I Farisei non hanno però il coraggio di andare di nuovo da Gesù: preferiscono inviare i loro seguaci i quali, anche se con sarcasmo, fanno affermazioni straordinariamente autentiche: «Maestro, sappiamo che sei veritiero e insegni la via di Dio secondo verità. Tu non hai soggezione di alcuno, perché non guardi in faccia a nessuno …».

Questa premessa ha qualcosa di sconcertante: i farisei non possono negare che Gesù è nella verità, che è un maestro e che non scende a compromessi, pur tuttavia, pieni di furbizia come sono, pongono la domanda trabocchetto: « … è lecito, o no, pagare il tributo a Cesare?».

Qual è la reazione di Gesù? La prima e immediata risposta è un insulto amaro: «Ipocriti…». Non erano bastate le parole e i rimproveri udite fino ad allora! La diagnosi è confermata: la radice del loro male sta nell’ipocrisia, nella non trasparenza.

Quante domande simili vengono poste ai sacerdoti e ai cristiani impegnati in merito ad argomenti più svariati! “E’ lecito o no … ” fare solo le cose che ci piacciono, prendere le droga, sballare ogni sabato sera, staccare la spina, abortire perché si hanno già due figli, non rilasciare la ricevuta perché così fan tutti, tradire un po’ la moglie o il marito, costruire abusivamente, cercare le raccomandazioni, vivere alle spalle degli altri …?

In realtà sono domande piene di ipocrisia perché nel cuore si è già deciso come agire.

**Voci elencate:**
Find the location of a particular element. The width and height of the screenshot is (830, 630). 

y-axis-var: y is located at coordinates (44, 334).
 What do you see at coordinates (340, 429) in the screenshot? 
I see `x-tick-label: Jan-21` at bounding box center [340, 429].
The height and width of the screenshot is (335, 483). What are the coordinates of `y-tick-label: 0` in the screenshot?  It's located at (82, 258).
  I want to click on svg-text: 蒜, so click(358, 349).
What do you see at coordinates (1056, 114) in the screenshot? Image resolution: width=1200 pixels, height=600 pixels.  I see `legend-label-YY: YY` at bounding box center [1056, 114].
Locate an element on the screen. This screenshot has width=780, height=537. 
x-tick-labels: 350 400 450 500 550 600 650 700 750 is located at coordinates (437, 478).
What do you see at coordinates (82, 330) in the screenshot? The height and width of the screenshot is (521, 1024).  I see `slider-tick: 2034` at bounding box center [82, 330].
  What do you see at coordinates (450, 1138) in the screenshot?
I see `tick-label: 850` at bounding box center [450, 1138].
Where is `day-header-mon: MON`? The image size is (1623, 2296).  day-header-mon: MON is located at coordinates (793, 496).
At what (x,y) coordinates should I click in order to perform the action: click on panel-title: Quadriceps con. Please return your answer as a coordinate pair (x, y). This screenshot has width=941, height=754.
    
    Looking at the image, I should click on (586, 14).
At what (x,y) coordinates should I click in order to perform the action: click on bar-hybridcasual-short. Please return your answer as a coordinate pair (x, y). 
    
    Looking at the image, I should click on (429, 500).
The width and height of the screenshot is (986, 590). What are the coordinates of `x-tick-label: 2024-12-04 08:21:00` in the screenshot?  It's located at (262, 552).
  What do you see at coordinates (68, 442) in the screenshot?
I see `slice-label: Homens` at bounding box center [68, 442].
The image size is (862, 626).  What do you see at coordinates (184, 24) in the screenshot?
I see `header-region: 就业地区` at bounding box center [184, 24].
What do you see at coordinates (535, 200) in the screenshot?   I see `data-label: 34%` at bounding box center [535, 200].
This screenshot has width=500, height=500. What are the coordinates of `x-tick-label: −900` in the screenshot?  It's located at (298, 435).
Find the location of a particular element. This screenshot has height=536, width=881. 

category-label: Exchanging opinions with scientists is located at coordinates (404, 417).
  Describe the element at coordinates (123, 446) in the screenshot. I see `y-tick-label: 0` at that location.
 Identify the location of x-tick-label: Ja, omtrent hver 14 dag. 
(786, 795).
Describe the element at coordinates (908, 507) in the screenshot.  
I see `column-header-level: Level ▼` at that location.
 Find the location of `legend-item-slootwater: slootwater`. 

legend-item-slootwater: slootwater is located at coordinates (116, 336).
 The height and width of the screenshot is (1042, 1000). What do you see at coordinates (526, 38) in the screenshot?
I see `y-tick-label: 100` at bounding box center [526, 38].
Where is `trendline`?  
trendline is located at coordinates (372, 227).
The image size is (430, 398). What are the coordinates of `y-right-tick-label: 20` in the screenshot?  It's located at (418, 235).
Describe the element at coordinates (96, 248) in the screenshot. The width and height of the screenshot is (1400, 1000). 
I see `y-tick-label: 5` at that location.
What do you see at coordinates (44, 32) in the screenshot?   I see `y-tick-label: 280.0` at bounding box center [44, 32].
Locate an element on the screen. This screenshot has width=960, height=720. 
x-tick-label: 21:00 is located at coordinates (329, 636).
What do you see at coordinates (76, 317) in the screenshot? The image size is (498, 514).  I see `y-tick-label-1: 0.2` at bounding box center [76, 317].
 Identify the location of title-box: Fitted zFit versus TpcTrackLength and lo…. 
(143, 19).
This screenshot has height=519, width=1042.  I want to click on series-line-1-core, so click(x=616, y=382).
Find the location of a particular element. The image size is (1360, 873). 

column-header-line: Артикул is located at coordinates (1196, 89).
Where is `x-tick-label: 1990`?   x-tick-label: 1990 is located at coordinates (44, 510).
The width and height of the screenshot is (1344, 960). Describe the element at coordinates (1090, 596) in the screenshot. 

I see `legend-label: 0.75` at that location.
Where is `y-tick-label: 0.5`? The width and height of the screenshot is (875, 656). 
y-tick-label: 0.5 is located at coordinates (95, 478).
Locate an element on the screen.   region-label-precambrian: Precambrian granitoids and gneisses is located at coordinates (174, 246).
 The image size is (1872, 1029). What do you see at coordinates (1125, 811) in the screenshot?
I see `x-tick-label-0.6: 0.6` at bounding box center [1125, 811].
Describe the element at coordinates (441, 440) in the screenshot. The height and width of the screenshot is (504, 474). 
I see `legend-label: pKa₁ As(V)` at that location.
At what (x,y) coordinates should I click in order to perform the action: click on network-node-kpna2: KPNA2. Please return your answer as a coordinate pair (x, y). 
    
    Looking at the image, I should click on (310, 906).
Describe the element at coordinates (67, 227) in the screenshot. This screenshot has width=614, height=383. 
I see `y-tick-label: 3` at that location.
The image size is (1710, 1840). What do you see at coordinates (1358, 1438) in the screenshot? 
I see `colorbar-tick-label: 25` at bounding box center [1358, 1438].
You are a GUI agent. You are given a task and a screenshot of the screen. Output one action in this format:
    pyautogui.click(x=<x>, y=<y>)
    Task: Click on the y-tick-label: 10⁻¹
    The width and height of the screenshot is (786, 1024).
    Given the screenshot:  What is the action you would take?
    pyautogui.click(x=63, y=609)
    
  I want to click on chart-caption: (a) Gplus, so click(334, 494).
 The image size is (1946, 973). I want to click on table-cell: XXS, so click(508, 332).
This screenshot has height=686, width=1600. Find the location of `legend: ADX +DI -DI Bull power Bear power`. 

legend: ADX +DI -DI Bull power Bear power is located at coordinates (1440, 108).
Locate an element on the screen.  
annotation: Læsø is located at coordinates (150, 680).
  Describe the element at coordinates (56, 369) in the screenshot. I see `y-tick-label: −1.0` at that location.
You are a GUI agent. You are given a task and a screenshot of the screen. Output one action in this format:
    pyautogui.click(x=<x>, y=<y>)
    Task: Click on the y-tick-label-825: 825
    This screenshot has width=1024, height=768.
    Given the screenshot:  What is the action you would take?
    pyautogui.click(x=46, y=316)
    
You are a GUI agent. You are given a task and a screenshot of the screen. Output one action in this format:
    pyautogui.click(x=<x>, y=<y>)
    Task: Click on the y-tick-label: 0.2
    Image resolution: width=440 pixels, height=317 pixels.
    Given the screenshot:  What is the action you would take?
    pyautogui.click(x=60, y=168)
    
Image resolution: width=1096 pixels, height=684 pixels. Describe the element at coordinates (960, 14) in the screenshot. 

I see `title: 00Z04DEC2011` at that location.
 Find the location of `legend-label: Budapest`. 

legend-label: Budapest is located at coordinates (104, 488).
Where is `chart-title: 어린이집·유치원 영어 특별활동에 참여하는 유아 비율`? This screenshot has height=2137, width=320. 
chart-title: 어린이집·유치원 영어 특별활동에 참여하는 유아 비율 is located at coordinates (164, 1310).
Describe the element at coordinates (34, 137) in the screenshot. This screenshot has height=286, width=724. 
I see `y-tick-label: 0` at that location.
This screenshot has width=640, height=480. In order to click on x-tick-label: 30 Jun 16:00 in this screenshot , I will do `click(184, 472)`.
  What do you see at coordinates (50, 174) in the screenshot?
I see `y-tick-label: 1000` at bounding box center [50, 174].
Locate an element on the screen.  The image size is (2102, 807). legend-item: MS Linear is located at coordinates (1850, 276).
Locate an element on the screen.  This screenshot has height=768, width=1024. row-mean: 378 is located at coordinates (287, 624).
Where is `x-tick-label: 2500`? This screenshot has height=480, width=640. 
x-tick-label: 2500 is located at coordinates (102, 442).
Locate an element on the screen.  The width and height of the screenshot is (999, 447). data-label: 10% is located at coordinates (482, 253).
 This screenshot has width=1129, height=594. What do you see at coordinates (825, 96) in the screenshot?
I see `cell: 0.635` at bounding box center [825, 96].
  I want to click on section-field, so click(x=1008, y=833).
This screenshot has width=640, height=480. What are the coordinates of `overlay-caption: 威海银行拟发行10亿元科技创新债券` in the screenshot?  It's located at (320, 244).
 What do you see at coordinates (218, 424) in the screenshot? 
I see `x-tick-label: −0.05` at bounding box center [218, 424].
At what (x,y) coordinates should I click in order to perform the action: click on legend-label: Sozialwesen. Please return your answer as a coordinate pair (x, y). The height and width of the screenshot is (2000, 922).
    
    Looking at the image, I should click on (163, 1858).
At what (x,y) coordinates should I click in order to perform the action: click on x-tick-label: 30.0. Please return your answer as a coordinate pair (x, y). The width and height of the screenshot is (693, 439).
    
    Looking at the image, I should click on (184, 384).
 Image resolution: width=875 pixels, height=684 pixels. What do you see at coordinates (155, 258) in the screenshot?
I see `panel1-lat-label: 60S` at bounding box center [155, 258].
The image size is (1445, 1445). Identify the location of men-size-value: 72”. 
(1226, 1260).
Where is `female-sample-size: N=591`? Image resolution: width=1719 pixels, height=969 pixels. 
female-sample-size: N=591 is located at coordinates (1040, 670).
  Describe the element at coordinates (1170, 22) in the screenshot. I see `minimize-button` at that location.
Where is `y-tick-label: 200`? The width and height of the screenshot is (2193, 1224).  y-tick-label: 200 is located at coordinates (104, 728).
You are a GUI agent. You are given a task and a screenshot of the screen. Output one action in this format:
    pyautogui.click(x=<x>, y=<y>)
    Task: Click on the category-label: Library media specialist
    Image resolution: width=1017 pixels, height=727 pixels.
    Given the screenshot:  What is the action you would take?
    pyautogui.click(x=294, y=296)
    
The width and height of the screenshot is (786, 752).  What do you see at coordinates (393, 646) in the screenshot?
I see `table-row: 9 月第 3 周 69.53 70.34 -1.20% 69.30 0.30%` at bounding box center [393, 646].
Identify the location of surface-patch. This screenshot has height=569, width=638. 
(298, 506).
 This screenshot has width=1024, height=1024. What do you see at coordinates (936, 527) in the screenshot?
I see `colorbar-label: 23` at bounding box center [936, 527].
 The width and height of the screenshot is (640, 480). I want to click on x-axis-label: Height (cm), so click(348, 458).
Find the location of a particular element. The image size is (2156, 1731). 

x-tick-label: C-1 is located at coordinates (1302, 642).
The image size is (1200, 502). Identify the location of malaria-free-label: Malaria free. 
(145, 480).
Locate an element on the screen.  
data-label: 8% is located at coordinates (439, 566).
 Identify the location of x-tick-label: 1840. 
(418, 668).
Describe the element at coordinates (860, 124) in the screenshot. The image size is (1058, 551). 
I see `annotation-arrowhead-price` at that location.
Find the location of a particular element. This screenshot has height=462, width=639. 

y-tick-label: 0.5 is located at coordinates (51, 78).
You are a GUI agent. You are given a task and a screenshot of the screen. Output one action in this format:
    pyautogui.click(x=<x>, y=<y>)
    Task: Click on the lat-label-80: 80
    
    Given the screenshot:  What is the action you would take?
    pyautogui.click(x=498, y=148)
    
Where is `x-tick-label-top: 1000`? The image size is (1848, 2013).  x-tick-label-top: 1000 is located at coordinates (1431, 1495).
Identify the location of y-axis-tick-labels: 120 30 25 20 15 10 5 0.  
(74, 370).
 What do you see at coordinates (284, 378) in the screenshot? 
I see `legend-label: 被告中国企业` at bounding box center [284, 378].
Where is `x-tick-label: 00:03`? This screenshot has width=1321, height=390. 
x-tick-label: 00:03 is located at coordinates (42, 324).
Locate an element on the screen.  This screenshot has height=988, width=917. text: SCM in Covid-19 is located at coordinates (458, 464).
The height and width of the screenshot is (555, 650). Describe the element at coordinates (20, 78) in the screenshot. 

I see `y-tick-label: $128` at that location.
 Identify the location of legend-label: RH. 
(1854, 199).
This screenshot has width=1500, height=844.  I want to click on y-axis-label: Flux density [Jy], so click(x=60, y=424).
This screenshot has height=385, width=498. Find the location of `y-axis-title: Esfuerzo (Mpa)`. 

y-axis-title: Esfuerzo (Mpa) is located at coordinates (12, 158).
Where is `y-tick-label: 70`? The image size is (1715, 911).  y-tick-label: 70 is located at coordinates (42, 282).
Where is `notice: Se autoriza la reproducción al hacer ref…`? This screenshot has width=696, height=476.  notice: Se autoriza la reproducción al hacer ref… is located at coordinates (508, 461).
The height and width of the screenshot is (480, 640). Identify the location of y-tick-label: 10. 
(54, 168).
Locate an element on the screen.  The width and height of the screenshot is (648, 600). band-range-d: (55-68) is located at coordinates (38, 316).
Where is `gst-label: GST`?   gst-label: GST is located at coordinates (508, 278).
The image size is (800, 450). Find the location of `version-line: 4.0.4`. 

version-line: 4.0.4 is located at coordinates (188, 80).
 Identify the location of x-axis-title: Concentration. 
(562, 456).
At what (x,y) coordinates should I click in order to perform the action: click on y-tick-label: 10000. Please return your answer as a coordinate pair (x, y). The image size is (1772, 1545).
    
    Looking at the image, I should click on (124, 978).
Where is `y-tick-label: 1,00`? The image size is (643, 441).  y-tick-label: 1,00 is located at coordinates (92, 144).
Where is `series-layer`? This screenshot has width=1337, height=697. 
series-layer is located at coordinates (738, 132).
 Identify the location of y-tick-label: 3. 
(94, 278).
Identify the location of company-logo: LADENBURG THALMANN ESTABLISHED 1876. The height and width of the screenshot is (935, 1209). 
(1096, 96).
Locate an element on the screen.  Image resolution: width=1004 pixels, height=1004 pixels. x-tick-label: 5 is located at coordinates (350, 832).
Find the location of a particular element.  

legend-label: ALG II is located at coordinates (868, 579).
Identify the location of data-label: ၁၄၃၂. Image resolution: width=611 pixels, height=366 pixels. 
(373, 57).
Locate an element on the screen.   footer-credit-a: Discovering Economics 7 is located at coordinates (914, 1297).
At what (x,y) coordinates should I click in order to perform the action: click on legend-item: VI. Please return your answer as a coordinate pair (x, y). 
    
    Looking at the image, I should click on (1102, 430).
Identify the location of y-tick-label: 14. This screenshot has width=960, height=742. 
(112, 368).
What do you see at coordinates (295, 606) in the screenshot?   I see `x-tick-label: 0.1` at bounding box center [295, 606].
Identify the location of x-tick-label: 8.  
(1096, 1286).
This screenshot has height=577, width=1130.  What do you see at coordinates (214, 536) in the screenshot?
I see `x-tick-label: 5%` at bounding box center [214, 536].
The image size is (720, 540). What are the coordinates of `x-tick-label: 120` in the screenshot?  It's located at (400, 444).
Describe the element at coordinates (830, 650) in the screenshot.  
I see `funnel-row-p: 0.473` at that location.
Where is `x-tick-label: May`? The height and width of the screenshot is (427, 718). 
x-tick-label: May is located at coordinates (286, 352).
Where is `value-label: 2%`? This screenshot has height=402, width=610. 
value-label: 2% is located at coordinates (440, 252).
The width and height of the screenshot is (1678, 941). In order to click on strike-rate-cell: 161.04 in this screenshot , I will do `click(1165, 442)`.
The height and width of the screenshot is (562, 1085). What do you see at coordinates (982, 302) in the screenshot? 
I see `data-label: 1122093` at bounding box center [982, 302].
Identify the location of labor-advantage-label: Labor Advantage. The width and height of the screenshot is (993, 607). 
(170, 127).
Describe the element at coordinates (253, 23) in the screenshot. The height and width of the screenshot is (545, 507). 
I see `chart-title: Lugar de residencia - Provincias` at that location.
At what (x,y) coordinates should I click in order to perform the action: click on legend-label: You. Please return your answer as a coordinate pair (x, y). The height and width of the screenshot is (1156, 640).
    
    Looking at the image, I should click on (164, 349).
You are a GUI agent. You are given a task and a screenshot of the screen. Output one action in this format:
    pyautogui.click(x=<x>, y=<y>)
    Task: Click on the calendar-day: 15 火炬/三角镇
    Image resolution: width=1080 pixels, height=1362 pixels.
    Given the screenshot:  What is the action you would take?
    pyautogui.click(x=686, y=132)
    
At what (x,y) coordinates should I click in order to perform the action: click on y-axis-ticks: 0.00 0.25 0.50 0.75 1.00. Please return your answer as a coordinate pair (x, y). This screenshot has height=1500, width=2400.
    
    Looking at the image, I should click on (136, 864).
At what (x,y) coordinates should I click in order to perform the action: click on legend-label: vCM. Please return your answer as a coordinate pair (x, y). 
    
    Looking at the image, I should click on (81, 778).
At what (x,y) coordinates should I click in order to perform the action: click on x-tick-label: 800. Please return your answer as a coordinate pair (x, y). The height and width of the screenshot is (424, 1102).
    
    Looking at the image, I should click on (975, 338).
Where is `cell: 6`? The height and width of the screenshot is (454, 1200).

**Serie di esercizi:**
a. Rispondi a queste domande sul brano del tributo a Cesare:
(i) Chi mandano i Farisei da Gesù, invece di andarci loro stessi?
(ii) Qual è la prima parola della risposta di Gesù?
(iii) Dove sta la radice del loro male, secondo il brano?
b. Elenca, per favore, tutte le cose su Gesù che i farisei non possono negare secondo il brano del tributo a Cesare.
c. Prosegui il brano del tributo a Cesare dopo la sua ultima frase.

**Risultati per esercizio:**
a.
(i) I loro seguaci.
(ii) «Ipocriti».
(iii) Nell'ipocrisia, nella non trasparenza.

b.
- Che Gesù è nella verità
- Che è un maestro
- Che non scende a compromessi

c.
Gli inviati esigono una risposta in merito al tributo da pagare all’imperatore e Gesù non li fa attendere: chiede loro di mostrare la moneta in uso e quindi, con una didattica sconcertante, chiede, come si fa con i bambini piccoli: «Questa immagine e l’iscrizione, di chi sono?». Gli risposero: «Di Cesare». Allora disse loro: «Rendete dunque a Cesare quello che è di Cesare e a Dio quello che è di Dio».

Due i verbi di questo dialogo così semplice e stringato: mostrare e rendere. Gesù chiede ai farisei di mostrare la moneta, ma non la tocca, essa rimane tra le mani dei farisei. È importante sottolineare l’atteggiamento del Signore, la distanza dal denaro, il non sporcarsi le mani, mentre tutti intorno cercano il modo per coinvolgerlo. Il gesto ci suggerisce uno stile più di tante parole.

L’altro verbo è “rendere” a Cesare e a Dio. Peccato che uno dei detti più noti del Vangelo venga citato sempre e solo parzialmente: è giusto rendere a Cesare, o allo Stato, ciò che è dovuto, ma è molto più giusto rendere a Dio ciò che è di Dio.

Sulla moneta c’è l’effige di Cesare mentre su ogni uomo c’è la somiglianza con Dio; per questo motivo sappiamo che a Cesare va pagato il tributo, ma a Dio cosa possiamo “rendere”?

Se la moneta deve tornare a Cesare, l’uomo deve tornare a Dio perché siamo suoi figli. Dobbiamo cominciare a pensare seriamente a rendere a Dio ciò che gli è dovuto.

Nel salmo di questa domenica, come in molti altri, c’è la risposta. E’ un invito ripetuto con grande passione: “Date al Signore, o famiglie dei popoli, date al Signore gloria e potenza, date al Signore la gloria del suo nome”.

Siamo chiamati a rendere a Dio una lode senza fine, da iniziare in questa vita con gesti di carità, preghiera e testimonianza per poi continuarla nell’eternità.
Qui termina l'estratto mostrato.